Mit aller Mühe bin ich aus dem Loch raus gestiegen. Ich habe mich rumgedreht, mit dem Rücken an die Wand, und habe mich hintenüber fallen lassen. Dort lag etwas, daran habe ich mich hochgezogen und dann stand ich. Als ich lief, hatte ich das Gefühl, als würde mich einer hier und einer da unterhaken, und so bin ich gelaufen. Und als ich über den Steg gelaufen bin, saßen dort Leute, die mich nur angeschaut haben. Ich war voller Blut und dachte, warum die wohl nichts machen. Drüben habe ich es dann gewusst. Dort saß ein Leutnant im Graben, der sagte: „Mann, wo kommen sie her?“ Ich sagte zu ihm: „Sie sehen es doch.“ Er meinte: „Mann, da ist alles vermint.“ Da habe ich gewusst, die wollten das Schauspiel sehen. Aber es ist nichts passiert. Am Keller ist es mir schwarz vor den Augen geworden und als ich wieder bei mir war, habe ich darüber nachgedacht. Es muss tatsächlich so gewesen sein, dass ich dort war. Denn als ich in den Keller runter ging, war alles schwarz und ich hatte keine Erinnerung, nichts. Aber das war geblieben, das hatte ich im Kopf, und ich habe darüber nachgedacht, habe es aber nicht weiter vertieft.
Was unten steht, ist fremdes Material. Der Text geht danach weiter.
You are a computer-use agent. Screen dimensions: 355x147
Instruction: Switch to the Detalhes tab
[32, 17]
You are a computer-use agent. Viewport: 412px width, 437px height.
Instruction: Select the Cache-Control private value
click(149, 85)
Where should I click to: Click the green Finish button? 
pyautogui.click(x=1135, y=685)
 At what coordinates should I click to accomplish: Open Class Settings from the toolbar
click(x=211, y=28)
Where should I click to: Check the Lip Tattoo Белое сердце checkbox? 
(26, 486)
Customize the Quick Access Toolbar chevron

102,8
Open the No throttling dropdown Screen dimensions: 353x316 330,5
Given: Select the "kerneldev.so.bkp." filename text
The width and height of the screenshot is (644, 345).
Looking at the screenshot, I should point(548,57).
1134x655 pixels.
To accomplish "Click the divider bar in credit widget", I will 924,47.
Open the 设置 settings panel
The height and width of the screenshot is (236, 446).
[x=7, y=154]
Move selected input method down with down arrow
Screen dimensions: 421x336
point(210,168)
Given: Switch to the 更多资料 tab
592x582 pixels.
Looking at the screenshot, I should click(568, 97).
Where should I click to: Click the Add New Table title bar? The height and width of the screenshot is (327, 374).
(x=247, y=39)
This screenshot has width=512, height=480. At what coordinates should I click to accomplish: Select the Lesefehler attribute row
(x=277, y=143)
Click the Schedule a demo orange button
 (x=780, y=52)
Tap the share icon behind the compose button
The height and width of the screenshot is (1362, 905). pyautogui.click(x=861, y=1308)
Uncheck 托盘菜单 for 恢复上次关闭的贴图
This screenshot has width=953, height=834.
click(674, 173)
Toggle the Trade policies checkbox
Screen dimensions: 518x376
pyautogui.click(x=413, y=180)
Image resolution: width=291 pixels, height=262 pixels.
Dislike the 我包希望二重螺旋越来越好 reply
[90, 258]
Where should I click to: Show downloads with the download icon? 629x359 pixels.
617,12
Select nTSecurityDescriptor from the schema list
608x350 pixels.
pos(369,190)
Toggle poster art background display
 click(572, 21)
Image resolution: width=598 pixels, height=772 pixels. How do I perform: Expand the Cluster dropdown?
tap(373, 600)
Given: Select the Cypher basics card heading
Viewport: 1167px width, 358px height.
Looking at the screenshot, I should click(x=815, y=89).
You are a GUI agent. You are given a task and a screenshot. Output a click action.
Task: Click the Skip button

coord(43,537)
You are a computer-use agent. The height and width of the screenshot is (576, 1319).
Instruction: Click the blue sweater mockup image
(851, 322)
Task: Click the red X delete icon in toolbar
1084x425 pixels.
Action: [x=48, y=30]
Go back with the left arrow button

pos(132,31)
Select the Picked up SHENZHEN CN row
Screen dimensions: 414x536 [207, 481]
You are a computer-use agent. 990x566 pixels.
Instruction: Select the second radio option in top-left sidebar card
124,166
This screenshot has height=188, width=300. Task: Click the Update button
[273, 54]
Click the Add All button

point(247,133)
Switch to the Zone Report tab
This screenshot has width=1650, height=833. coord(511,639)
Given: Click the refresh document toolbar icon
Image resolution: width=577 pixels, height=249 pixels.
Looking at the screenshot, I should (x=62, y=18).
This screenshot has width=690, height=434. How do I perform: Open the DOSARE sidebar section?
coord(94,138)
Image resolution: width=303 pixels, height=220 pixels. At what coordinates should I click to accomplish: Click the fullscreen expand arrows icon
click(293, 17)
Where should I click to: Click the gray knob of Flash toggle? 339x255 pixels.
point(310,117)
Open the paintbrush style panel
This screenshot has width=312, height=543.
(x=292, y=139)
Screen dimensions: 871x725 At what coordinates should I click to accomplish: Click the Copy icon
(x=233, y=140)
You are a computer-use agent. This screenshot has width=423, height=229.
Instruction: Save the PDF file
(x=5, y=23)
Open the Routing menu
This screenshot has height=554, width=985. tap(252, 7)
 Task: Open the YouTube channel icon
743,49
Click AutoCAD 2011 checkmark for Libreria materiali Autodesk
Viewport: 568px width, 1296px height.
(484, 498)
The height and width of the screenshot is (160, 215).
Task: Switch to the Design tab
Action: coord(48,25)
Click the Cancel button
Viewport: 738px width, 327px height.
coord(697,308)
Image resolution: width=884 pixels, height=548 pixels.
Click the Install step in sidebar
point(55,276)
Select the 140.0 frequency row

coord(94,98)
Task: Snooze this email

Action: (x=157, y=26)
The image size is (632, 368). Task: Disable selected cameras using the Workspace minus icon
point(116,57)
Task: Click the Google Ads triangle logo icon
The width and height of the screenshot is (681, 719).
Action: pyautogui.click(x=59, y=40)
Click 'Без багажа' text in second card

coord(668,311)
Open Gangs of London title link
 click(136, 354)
Erst als ich zu Hause war, als sich meine Schwiegermutter mit mir über die Kirche und das Evangelium unterhalten hat, ist es mir gedämmert. Das hat sich mit dem gedeckt, was ich erlebt habe. Mit vollem Interesse habe ich mich damit beschäftigt. Aber ihr Wunsch war es dann auch, dass ich mich taufen lasse. Ich hatte sowieso die Absicht, weil mich das irgendwie gefesselt hat.
Jetzt kann ich sagen, dass ich es weiß. Ich habe keine Angst vor dem Tod, weil ich weiß, wie das geht. Angst hätte ich nur, wenn ich eine Krankheit bekäme, die sehr schmerzhaft wäre, die einen zum Wahnsinn bringt. Alles andere ist eine ganz normale Sache, das ist wie eine Umwandlung. Manchmal habe ich das Gefühl, dass die, die mir zuhören, denken, dass ich fantasiere. Aber es ist tatsächlich so gewesen und für mich ist das maßgebend. Deswegen habe ich mich selbst regelrecht umgedreht. Es war schwer, ich habe lange Jahre gebraucht. Meine Frau war meine beste Unterstützung, sie hatte viel Geduld mit mir. Ich habe es auch verstanden, mich zurechtzubiegen.